[Question]: Graph storage performance - Postgres AGE is running slow
Do you need to ask a question?
- [x] I have searched the existing question and discussions and this question is not already answered.
- [x] I believe this is a legitimate question, not just a bug or feature request.
Your Question
I have been playing around with the Graph storage and have used Azure Postgres - Flex server with AGE and VECTOR extension to address all the storage needs of Lightrag. I have also created the indices as documented in Lightrag documentation but the performance is extremely slow in the retrieval process. Even for top k of 10, with a graph of 3500 nodes and 4500 edges, it is taking 3-5 minutes for the response. The knowledge graph process is not an issue.
With support for Mongo dropping as a solution for all storages, there is a need to improve the postgres graph performance to increase the adoption of the lightrag as a solution.
Additional Context
Here is the postgres query as the longest running query by Azure monitoring:
SELECT query_sql_text FROM query_store.query_texts_view WHERE query_text_id=4153752584585438422; query_sql_text
SELECT * FROM cypher('chunk_entity_relation', $$ + MATCH (n:base) + OPTIONAL MATCH (n)-[r]->(target:base) + RETURN collect(distinct n) AS n, collect(distinct r) AS r+ LIMIT 1000 + $$) AS (n agtype, r agtype)
PostgreSQL graph performance issue is on the priority waiting list.
PostgreSQL graph performance issue is on the priority waiting list.
Thanks. I see the new branch created form the other issue.
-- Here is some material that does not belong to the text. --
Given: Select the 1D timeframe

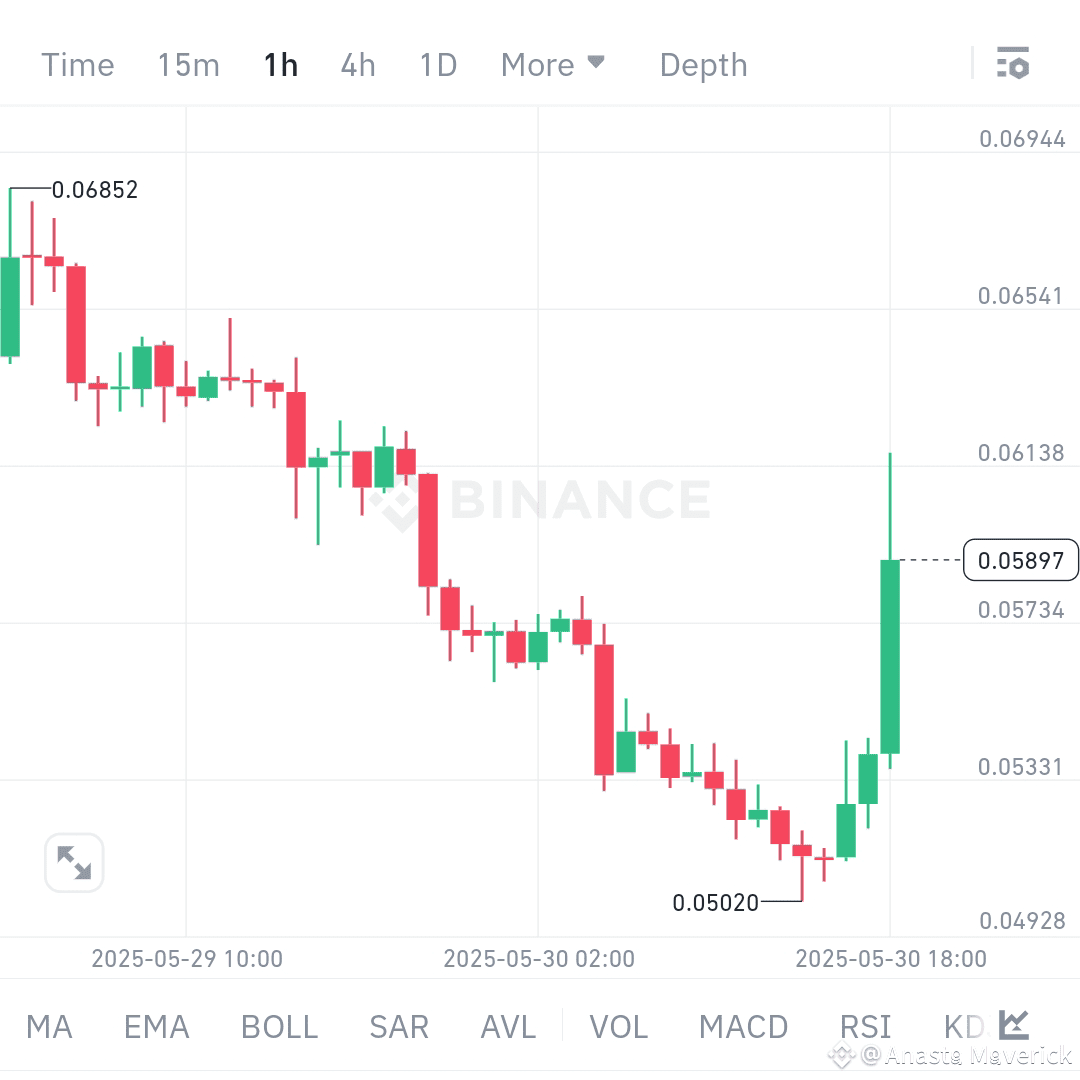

Hello, Is there any progress on this? As this is being eagerly waited on. Or if someone can help me in this, will be much appreciated.
Hi, Any updates on this ? I was able to run queries easily within 3-4 seconds with PGVector + Age when I loaded 2 documents only. However when the size of my documents increased to about 30, my CPU usage was becoming 100% and I was getting no response. The KG size is about 10k Nodes and 20k edges.
PostgreSQL AGE performance issues have been resolved since v1.3.3. You can pull the latest version from the main branch and give it a try.
However, for large-scale deployments, however, we recommend using Neo4j.
PostgreSQL storage driver improved a lot, Please verify if the issue is resolved with the latest version.